As discussed in Bernolet's talk abstract for "Front End Architecture in a World of AI", increasingly humans are no longer the only clients interfacing with your data; machine and AI clients are starting to manipulate data in real time and can create suggestions or influence human behaviour. The talk focused on managing the complexities of dealing with many different clients that are not all human, and presented strategies on how to build a single interface that both humans and AI clients can leverage.

Looking back to Eternal moonwalk, a Michael Jackson fansite created in 2009 by Bernolet and his team that features a continuous video montage of fans moonwalking, he remarked that in 2009 it was not possible to easily manage, tag, and edit the uploading of 15,000 videos in three days. But in today's world of machine learning, there are many possibilities and challenges.

According to Bernolet, the primary challenge with machine learning influencing the user interface is the sharing of state between UI code and machine learning logic, overlapping with data models representing users. Foundations of a sound user interface logic typically rely on principles of loose coupling and high cohesion. Machine learning agents tend to impact infrastructure, data models, and business logic, breaking the UI foundational paradigms.

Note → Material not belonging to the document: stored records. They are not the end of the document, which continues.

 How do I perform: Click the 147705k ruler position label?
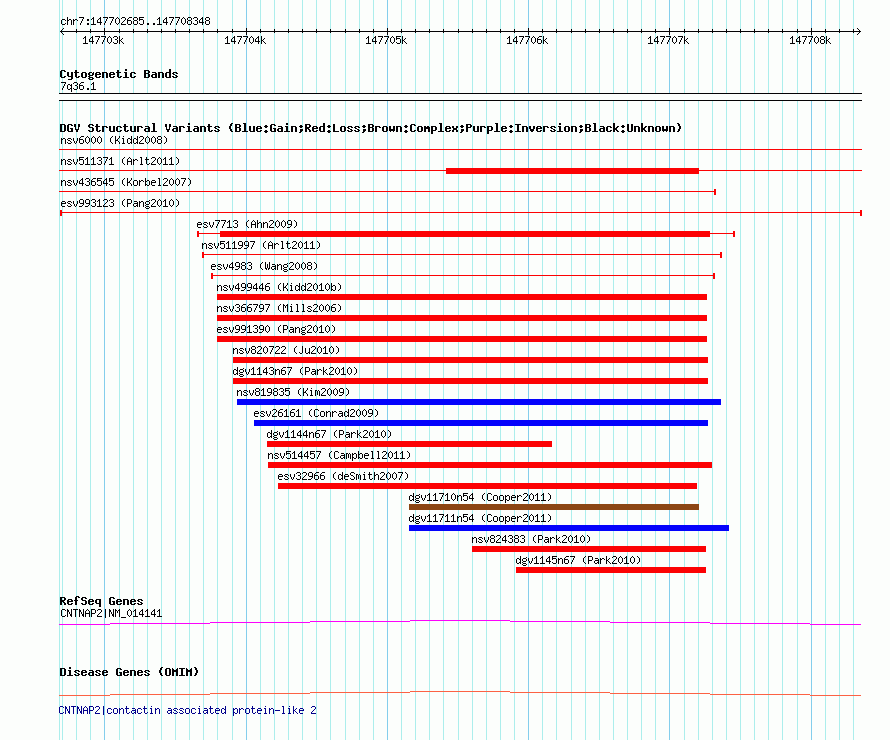[386, 40]
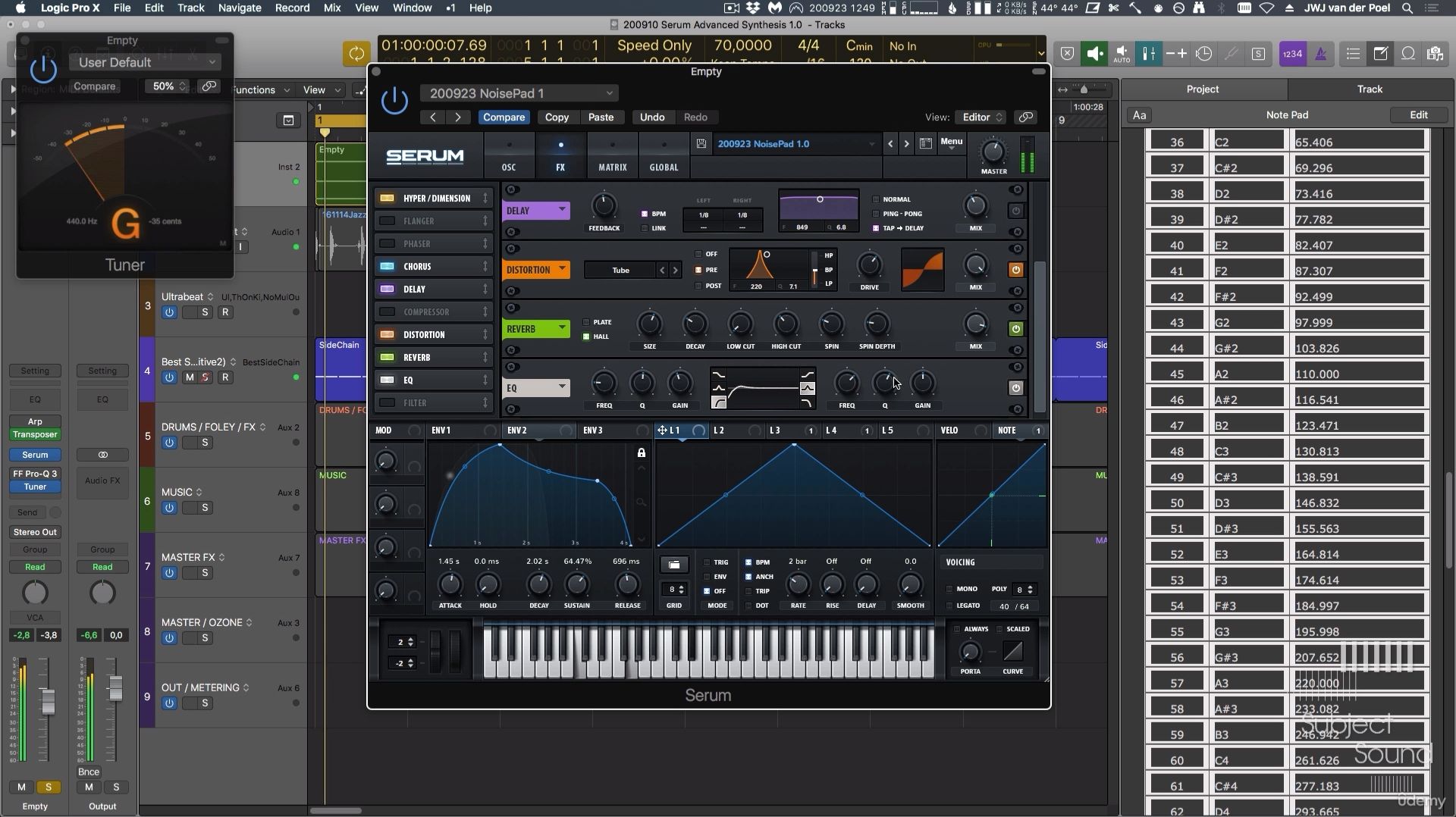Open the LFO shape folder icon
The image size is (1456, 817).
coord(673,565)
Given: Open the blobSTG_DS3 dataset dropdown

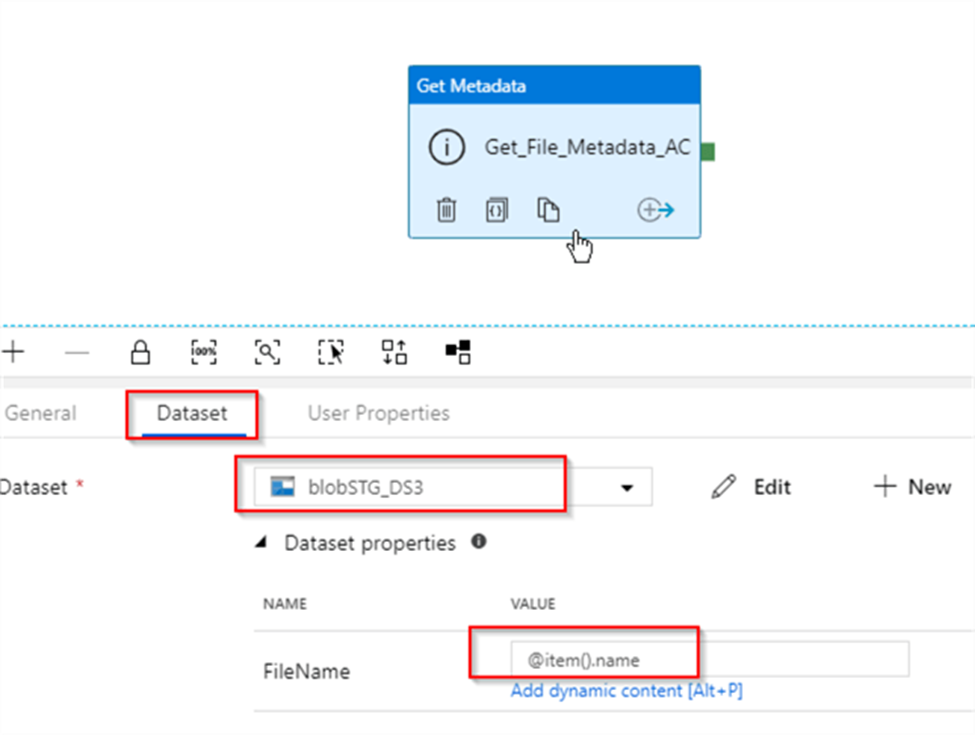Looking at the screenshot, I should (x=627, y=487).
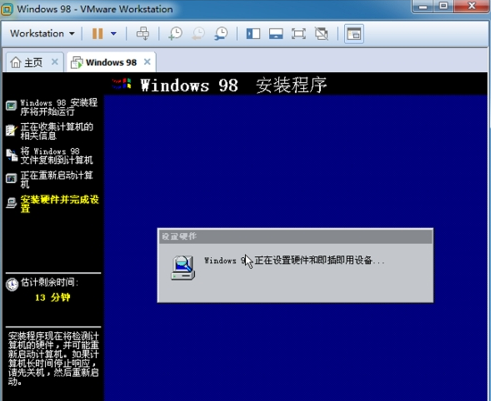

Bernolet explains that traditional UI models such as MVC degrade due to the introduction of tight coupling between the model and view layers. His team started investigating Redux and asked the question if Redux could also be used by machine learning agents, with action sequences as training actions.

Bernolet demonstrated his proof of concept for a Redux CLI, and he appreciates the Redux ecosystem support for features like undo/redo, time travel, handling of side effects, and Redux devtools.

Bernolet ran into issues in managing distributed state with Redux, including merging states and race conditions. Explorations included operational transforms (OT), and Conflict-free replicated data (CFRD) types. Their team started to consider that management of these challenges might get solved by leveraging git rebase style operations with OT in the browser, which resulted in a git-js proof of concept.

The talk highlights some of the challenges of working with Redux in distributed state systems. Alternatives to Redux that might solve similar challenges could include solutions based on JSON patch, such as @dojo/framework/stores and json-patch-ot.

The combination of Redux and client-side git with OT solves Bernolet and his team's use case for optimizing the manufacturing process through a combination of user and machine learning inputs. And this approach, had it existed ten years earlier, might have simplified the development of Eternal Moonwalk.